A report by the Professional Standards Authority (PSA) has concluded that “there is not currently a clear case for immediate statutory regulation of sonographers as a separate profession.”
Prepared for Health Education England, the document acknowledges that there is “long-term shortage of qualified sonographers in the UK along with increasing demand for ultrasound and radiography services; in part due to their increasing importance in cancer diagnosis.”
The report notes that the “role of a sonographer requires a high degree of skill and clinical knowledge across a range of areas and for individuals to practise with significant autonomy. There are a number of inherent risks arising from sonographers’ practices, including from misdiagnosis and misuse of ultrasound equipment and the risks associated with carrying out what may be intimate examinations.”

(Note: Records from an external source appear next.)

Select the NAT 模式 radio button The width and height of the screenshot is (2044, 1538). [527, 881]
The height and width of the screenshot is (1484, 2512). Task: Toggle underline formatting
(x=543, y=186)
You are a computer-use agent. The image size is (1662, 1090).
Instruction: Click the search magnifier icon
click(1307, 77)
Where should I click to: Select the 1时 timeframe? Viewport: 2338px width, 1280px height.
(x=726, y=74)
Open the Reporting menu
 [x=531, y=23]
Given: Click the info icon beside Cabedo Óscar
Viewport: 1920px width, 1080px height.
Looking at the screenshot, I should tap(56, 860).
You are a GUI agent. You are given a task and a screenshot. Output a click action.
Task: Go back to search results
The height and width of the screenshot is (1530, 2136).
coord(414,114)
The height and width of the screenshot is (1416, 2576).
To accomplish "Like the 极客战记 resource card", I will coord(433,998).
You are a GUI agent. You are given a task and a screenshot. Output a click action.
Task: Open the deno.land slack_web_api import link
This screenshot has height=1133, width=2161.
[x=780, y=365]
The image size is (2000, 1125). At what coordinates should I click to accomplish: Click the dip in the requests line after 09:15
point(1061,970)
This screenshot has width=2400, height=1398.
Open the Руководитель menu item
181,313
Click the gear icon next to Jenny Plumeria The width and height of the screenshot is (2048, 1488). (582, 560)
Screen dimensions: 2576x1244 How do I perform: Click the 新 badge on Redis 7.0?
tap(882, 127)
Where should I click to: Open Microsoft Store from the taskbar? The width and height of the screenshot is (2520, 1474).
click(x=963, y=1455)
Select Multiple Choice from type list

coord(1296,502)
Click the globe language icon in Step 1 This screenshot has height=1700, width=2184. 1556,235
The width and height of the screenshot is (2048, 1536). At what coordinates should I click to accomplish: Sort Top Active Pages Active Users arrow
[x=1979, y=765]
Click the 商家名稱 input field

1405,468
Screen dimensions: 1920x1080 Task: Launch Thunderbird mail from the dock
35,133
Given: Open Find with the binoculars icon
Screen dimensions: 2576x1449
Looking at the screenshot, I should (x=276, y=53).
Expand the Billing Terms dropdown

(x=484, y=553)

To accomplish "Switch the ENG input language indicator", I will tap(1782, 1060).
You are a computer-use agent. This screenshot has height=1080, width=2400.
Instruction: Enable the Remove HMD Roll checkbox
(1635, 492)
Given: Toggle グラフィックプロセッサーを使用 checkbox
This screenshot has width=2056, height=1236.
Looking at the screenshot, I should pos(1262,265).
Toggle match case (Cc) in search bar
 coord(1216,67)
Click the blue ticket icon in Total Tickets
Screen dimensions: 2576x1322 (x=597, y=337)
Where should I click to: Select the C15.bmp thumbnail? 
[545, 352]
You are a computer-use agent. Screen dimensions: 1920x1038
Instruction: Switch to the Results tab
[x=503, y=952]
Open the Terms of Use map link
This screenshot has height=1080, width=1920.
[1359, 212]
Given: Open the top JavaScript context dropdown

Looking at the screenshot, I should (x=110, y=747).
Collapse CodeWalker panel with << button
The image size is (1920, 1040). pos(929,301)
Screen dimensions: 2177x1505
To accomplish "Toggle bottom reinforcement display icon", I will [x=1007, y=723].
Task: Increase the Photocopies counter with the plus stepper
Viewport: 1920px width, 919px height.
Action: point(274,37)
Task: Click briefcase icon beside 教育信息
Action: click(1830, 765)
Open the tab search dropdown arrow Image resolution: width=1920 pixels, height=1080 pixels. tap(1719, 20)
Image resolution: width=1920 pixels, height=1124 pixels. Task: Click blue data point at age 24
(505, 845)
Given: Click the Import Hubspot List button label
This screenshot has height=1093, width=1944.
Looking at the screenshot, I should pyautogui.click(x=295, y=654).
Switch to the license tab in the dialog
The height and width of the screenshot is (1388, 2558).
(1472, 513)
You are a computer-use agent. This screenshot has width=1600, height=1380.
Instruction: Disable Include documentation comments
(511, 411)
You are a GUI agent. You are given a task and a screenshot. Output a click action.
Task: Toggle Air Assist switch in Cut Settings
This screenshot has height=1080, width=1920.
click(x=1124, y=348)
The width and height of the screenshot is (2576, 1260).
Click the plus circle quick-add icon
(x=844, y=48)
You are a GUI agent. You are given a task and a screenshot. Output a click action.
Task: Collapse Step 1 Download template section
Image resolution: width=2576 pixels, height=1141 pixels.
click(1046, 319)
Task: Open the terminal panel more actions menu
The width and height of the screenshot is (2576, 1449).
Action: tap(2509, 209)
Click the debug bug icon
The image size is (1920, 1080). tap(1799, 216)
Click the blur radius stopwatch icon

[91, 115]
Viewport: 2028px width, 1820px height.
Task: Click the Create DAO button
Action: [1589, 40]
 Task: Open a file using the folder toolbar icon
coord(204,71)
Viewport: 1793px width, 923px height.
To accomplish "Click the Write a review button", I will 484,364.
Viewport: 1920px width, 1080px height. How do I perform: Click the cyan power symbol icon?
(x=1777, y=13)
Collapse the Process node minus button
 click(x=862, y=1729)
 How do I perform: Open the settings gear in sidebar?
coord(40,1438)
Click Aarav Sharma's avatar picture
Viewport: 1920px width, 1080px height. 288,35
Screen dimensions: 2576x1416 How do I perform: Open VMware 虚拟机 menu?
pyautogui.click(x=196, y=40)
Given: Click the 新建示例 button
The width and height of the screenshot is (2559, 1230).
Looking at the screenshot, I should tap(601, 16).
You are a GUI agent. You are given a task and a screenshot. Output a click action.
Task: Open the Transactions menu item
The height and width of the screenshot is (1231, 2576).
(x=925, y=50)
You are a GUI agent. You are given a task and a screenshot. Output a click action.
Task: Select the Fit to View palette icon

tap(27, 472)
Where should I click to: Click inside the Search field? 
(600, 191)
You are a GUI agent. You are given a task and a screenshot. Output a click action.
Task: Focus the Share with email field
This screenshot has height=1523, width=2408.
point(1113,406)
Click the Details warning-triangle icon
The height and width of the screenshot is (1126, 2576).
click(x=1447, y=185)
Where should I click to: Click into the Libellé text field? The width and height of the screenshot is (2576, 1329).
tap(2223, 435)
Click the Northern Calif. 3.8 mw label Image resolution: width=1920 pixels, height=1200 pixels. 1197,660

The PSA publication continues, “Whilst we have seen evidence of instances of harm occurring, there is insufficient data suggesting widespread prevalence of harm, although this may be partly due to limitations with the data available. It has not been possible… to compare the incidence of harm arising from the practice of regulated and unregulated practitioners.”
The PSA estimates that there are 3000 sonographers practising in the UK, although not regulated as a distinct group, the majority are registered with an existing statutory regulator, generally as a radiographer, nurse or midwife. Most currently work within the NHS, although private provision is increasing, particularly in maternity care.
“Statutory regulation is already mitigating risks due to the fact that the majority of those practising as sonographers are already regulated in other professional roles. Additionally, all diagnostic and screening services are required to be registered with the CQC in England.”
Unregistered sonographers cannot train as supplementary prescribers, administer medicines under Patient Group Directives, or refer patients for clinical imaging involving ionising radiation.
The PSA says that “risks could be managed more effectively by strengthening clinical governance and encouraging the relatively low number of unregulated practitioners to join the Public Voluntary Register of Sonographers, although public protection would be strengthened if the register applied for accreditation or transferred practitioners to an existing Accredited Register.”
Charlotte Beardmore, the SCoR’s director of professional policy, said, “The report’s conclusions are very disappointing. The Society and College, along with the Royal College of Radiologists and the British Medical Ultrasound Society, as well as the Health and Care Professions Council, have been pressing for sonographers to become a statutorily regulated profession for a long time. That is a very substantial weight of professional opinion, which has apparently been ignored.”
She continued, “It is also difficult to understand because the PSA say there is evidence of harm being caused to patients. How they can justify their stance if, by their own admission, the current situation is compromising patient care?
“It cannot be right that a person with no training or standards can buy or rent an ultrasound machine, call themselves a sonographer, and perform examinations on individuals who are unlikely to be aware that they are not a professional.
“We will be talking to Health Education England and the Department of Health and asking them to disregard the PSA’s findings and to press ahead with regulation.”
The document says that regulation should be considered again “if the changes to routes (of) entry to the profession and to the practice of sonography identified in our report materialise. This includes any significant increase in the number entering the role through the undergraduate route and increased vulnerability and complexity of patients undergoing ultrasound procedures.”